El hombre moderno ha olvidado el misterio de los espejos. Desde la antigüedad, uno de los objetos más preciados en el comercio eran las superficies bruñidas y reflectantes. Los griegos y los fenicios se servían de esos productos de prestigio para su comercio. Tener un espejo era ser propietario de tu propia imagen.

El espejo plantea un problema metafísico de primer orden. ¿Quién es esa presencia que te observa atentamente como un Yo simétrico? ¿Es realmente una ilusión o un ser extraño que viene de otra realidad?

Esa observación resulta especialmente dramática cuando se produce ante un gran espejo de lavabo o tocador. Pero existe otro tipo de espejo más inadvertido, presente en toda la extensión urbana. Son los escaparates de las tiendas.

Cuando caminas por la calle, los escaparates te devuelven una imagen fugitiva de ti mismo. Allí estás, confundido en el pequeño pelotón de los viandantes que esperan el semáforo. Cruzando las aceras con el esfumato de la distancia. A veces, te detienes a mirar un escaparate y te tropiezas con tu imagen. Tiendes a recomponerte el peinado. Incluso evitas mirarte a los ojos. Como si fueses a revelar así un secreto a Yo extraño, semi-líquido, frío y cristalino que te contempla.
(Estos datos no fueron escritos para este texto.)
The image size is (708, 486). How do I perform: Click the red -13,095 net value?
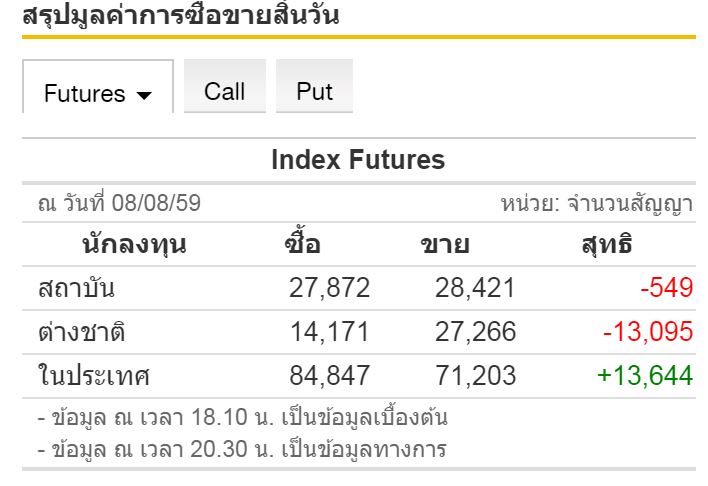pyautogui.click(x=647, y=332)
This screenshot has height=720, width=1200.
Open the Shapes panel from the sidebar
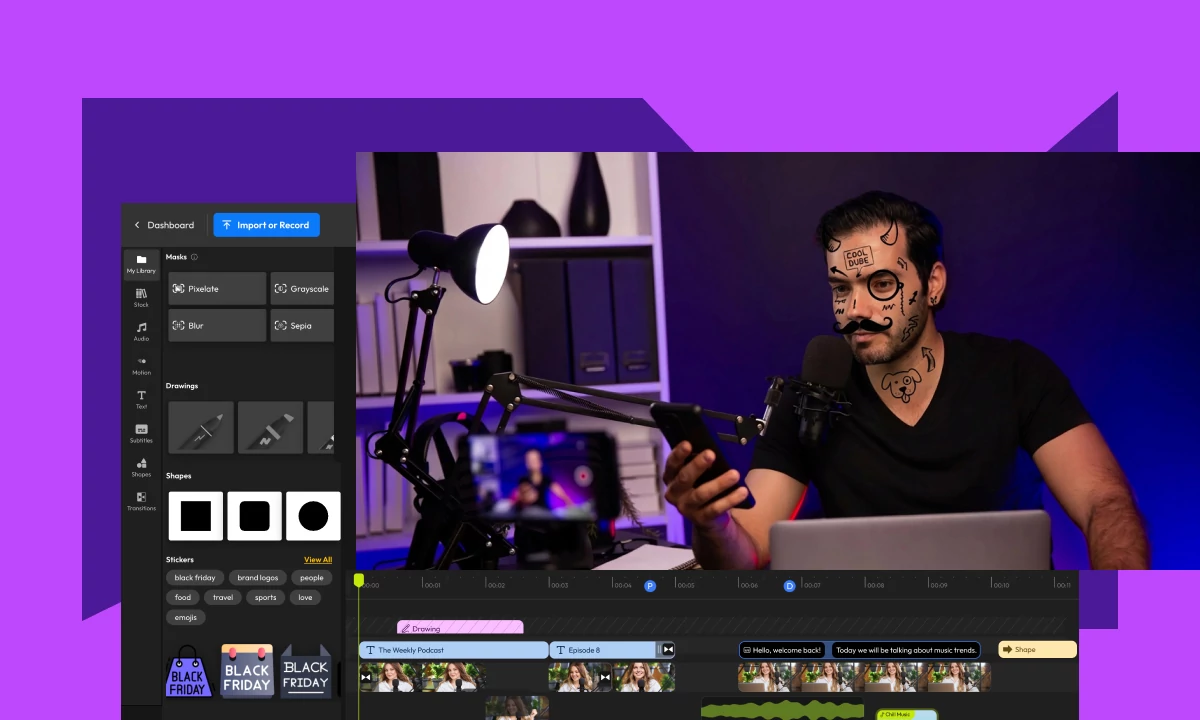click(141, 467)
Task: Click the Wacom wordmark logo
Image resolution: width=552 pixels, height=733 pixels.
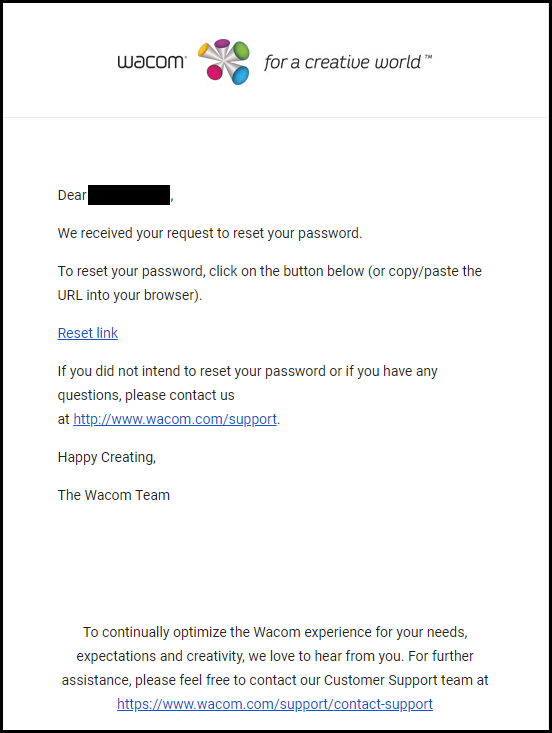Action: [x=151, y=62]
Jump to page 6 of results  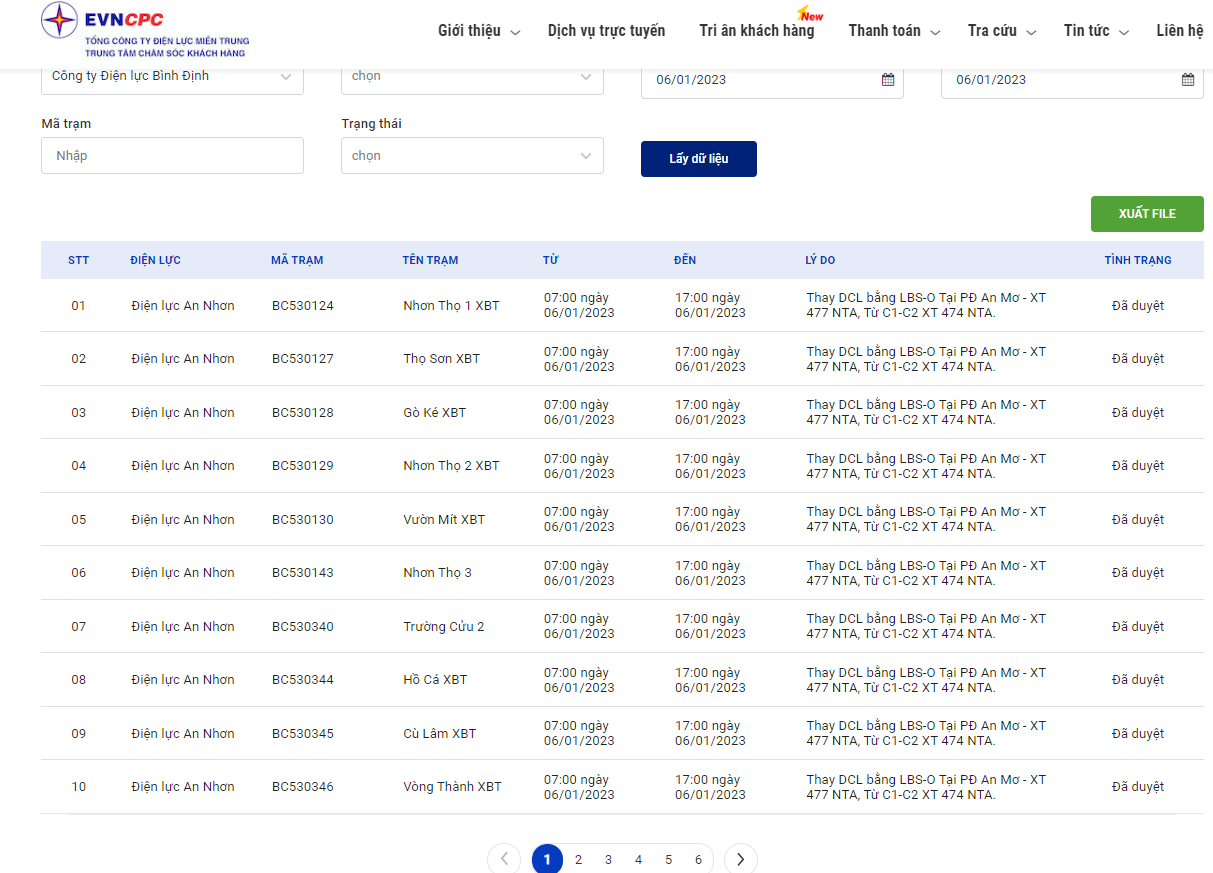[698, 859]
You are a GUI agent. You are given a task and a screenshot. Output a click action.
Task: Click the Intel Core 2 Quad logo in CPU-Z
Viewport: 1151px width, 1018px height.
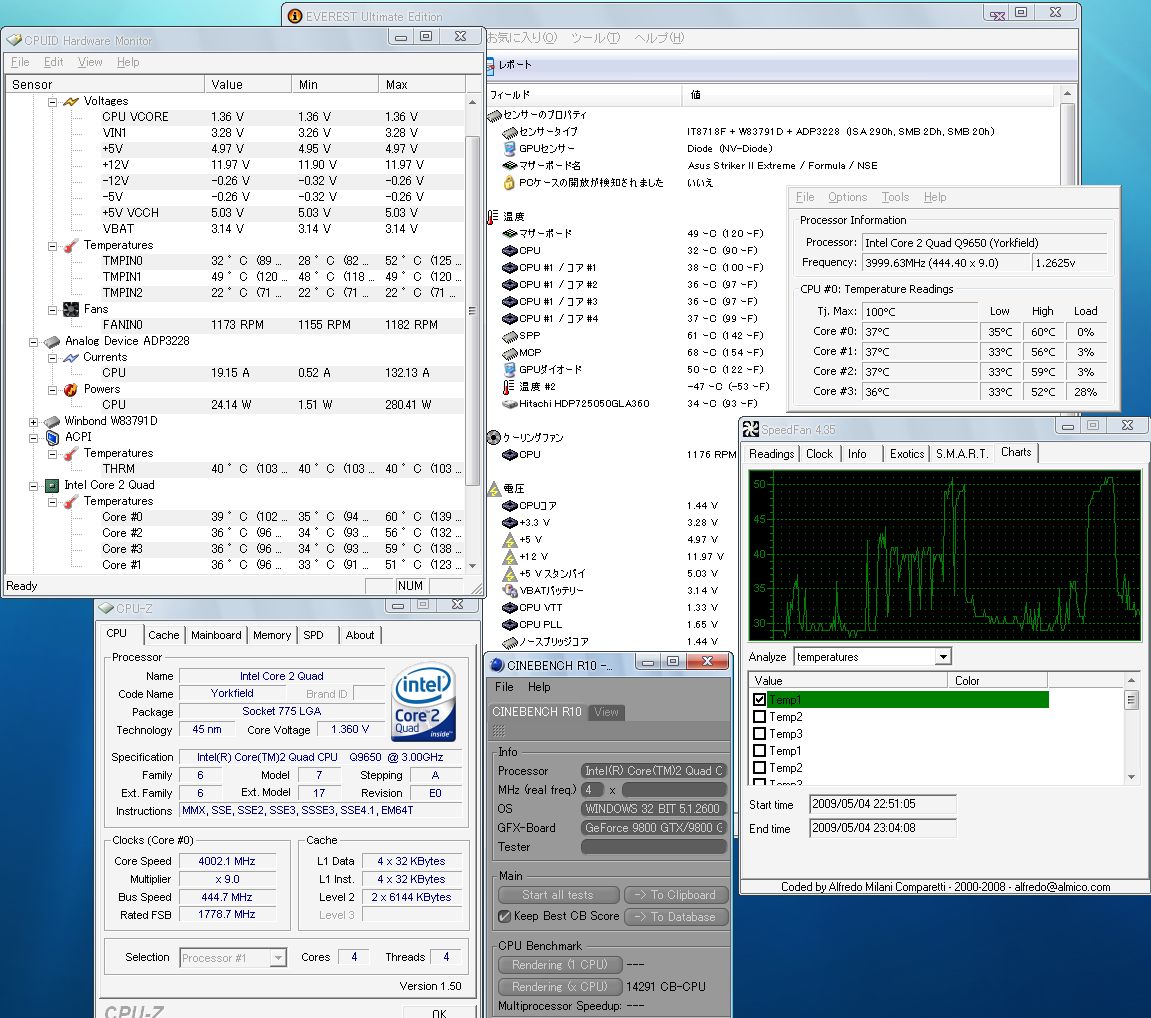424,701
Sin que seas consciente, tu reflejo se espejea cada día en decenas de cristales callejeros. Se convierte en un fantasma icónico, una especie de Holandés Errante de tu apariencia. Vas dejando clones fugaces, imperceptibles. Como si dividieras tu personalidad en decenas de Yoes reflejados. Irreales, vagorosos.

Si pudieras aprovecharte de todos esos clones, los enviarías a realizar los trabajos del día. Incluso a comprar en la misma tienda en cuyo escaparate te reflejas. Podrías montar cenas de empresa con todos tus reflejos callejeros. Irte con ellos de vacaciones. Hacer tertulias?

Pero no. Sigues ignorándolos. Y los abandonas a su suerte cada día, en la superficie fría, desolada y vacía de los cristales callejeros.